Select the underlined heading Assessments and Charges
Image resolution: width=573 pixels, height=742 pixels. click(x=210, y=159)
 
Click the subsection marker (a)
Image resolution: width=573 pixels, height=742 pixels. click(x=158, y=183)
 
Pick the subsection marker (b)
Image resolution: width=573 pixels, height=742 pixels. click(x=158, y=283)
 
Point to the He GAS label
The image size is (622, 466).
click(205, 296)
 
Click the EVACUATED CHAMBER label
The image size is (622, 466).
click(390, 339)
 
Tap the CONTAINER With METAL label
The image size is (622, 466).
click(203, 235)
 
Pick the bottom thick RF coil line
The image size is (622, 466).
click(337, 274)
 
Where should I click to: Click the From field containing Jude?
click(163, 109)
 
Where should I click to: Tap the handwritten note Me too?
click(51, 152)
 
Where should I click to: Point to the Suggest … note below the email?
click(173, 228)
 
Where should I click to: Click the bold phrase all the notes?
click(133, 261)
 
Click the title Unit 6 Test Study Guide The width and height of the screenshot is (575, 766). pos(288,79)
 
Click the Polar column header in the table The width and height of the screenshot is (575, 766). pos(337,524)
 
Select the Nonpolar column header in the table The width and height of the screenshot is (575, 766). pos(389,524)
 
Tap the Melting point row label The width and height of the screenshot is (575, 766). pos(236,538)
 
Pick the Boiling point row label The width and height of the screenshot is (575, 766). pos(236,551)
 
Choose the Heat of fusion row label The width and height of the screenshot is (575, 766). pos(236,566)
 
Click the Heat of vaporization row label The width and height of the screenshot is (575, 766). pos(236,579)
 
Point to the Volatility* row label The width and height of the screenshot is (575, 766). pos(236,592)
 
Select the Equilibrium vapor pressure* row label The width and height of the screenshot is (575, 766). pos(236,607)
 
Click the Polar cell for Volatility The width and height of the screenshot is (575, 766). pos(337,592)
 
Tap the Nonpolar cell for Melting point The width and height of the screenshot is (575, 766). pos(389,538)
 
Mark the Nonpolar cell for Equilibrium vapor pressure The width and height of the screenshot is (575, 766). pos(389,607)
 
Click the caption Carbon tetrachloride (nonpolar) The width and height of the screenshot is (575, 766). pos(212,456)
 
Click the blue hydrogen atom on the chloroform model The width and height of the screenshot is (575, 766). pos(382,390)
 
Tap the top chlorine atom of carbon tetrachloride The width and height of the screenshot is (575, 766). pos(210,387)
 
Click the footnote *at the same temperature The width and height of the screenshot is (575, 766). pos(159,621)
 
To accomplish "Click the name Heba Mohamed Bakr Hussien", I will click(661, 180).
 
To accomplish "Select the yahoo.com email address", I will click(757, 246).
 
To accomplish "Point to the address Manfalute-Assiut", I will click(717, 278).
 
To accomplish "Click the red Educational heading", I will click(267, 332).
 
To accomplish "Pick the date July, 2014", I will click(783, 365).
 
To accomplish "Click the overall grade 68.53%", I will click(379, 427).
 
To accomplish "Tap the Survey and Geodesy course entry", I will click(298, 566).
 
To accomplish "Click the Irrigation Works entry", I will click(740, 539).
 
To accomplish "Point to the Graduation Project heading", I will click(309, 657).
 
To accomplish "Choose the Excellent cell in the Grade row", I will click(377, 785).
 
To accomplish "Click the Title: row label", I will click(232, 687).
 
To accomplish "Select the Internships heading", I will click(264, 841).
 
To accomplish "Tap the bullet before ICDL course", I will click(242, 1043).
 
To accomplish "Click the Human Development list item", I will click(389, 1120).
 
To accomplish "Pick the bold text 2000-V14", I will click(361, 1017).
..............................
Written request: Can you convert everything from the line containing "Tap the Melting" down to the line containing "Choose the Heat", both included, into a Markdown table with the columns No. and Line, skipping blank lines?

Exercise solution:
| No. | Line |
|---|---|
| 1 | Tap the Melting point row label The width and height of the screenshot is (575, 766). pos(236,538) |
| 2 | Pick the Boiling point row label The width and height of the screenshot is (575, 766). pos(236,551) |
| 3 | Choose the Heat of fusion row label The width and height of the screenshot is (575, 766). pos(236,566) |